### Activity
The required output is the exact sequence of lines from the line holding "[Приймаємо оплату Visa/Mastercard" to the end of the records, inclusive.

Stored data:
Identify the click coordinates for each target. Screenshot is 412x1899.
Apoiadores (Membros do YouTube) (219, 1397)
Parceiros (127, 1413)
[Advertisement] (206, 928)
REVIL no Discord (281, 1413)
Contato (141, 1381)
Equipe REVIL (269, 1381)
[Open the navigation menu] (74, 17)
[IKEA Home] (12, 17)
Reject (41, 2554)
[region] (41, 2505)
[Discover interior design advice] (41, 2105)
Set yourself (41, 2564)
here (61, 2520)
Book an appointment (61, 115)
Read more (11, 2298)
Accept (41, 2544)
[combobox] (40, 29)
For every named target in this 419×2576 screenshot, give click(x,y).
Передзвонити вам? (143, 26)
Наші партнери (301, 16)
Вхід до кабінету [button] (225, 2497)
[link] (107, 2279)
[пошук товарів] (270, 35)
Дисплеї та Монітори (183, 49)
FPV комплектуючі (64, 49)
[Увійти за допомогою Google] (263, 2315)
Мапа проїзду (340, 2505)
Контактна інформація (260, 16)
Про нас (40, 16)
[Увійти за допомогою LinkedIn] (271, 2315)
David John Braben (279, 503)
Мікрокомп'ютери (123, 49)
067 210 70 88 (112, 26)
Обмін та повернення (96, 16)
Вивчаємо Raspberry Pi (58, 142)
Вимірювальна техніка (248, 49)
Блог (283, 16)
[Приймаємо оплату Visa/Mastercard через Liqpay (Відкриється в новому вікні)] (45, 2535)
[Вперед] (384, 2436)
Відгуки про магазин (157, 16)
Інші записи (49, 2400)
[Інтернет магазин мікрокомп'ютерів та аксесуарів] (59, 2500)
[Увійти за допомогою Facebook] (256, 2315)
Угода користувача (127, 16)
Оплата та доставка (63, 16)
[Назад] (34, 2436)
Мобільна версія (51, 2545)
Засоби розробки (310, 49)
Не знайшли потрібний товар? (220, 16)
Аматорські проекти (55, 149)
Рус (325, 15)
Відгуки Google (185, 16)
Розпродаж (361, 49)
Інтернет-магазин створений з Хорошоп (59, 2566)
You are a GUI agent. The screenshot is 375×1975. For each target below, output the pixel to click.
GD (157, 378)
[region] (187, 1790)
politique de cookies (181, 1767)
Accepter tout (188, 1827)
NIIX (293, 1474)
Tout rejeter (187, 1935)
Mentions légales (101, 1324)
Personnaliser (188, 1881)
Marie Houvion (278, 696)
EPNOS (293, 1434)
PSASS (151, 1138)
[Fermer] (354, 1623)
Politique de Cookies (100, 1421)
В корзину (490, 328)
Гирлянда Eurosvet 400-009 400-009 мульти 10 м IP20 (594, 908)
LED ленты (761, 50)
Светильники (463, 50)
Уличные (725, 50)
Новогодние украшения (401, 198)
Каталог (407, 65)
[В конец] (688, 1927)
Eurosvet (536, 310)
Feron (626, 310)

### Result
[Приймаємо оплату Visa/Mastercard через Liqpay (Відкриється в новому вікні)] (45, 2535)
[Вперед] (384, 2436)
Відгуки про магазин (157, 16)
Інші записи (49, 2400)
[Інтернет магазин мікрокомп'ютерів та аксесуарів] (59, 2500)
[Увійти за допомогою Facebook] (256, 2315)
Угода користувача (127, 16)
Оплата та доставка (63, 16)
[Назад] (34, 2436)
Мобільна версія (51, 2545)
Засоби розробки (310, 49)
Не знайшли потрібний товар? (220, 16)
Аматорські проекти (55, 149)
Рус (325, 15)
Відгуки Google (185, 16)
Розпродаж (361, 49)
Інтернет-магазин створений з Хорошоп (59, 2566)
You are a GUI agent. The screenshot is 375×1975. For each target below, output the pixel to click.
GD (157, 378)
[region] (187, 1790)
politique de cookies (181, 1767)
Accepter tout (188, 1827)
NIIX (293, 1474)
Tout rejeter (187, 1935)
Mentions légales (101, 1324)
Personnaliser (188, 1881)
Marie Houvion (278, 696)
EPNOS (293, 1434)
PSASS (151, 1138)
[Fermer] (354, 1623)
Politique de Cookies (100, 1421)
В корзину (490, 328)
Гирлянда Eurosvet 400-009 400-009 мульти 10 м IP20 (594, 908)
LED ленты (761, 50)
Светильники (463, 50)
Уличные (725, 50)
Новогодние украшения (401, 198)
Каталог (407, 65)
[В конец] (688, 1927)
Eurosvet (536, 310)
Feron (626, 310)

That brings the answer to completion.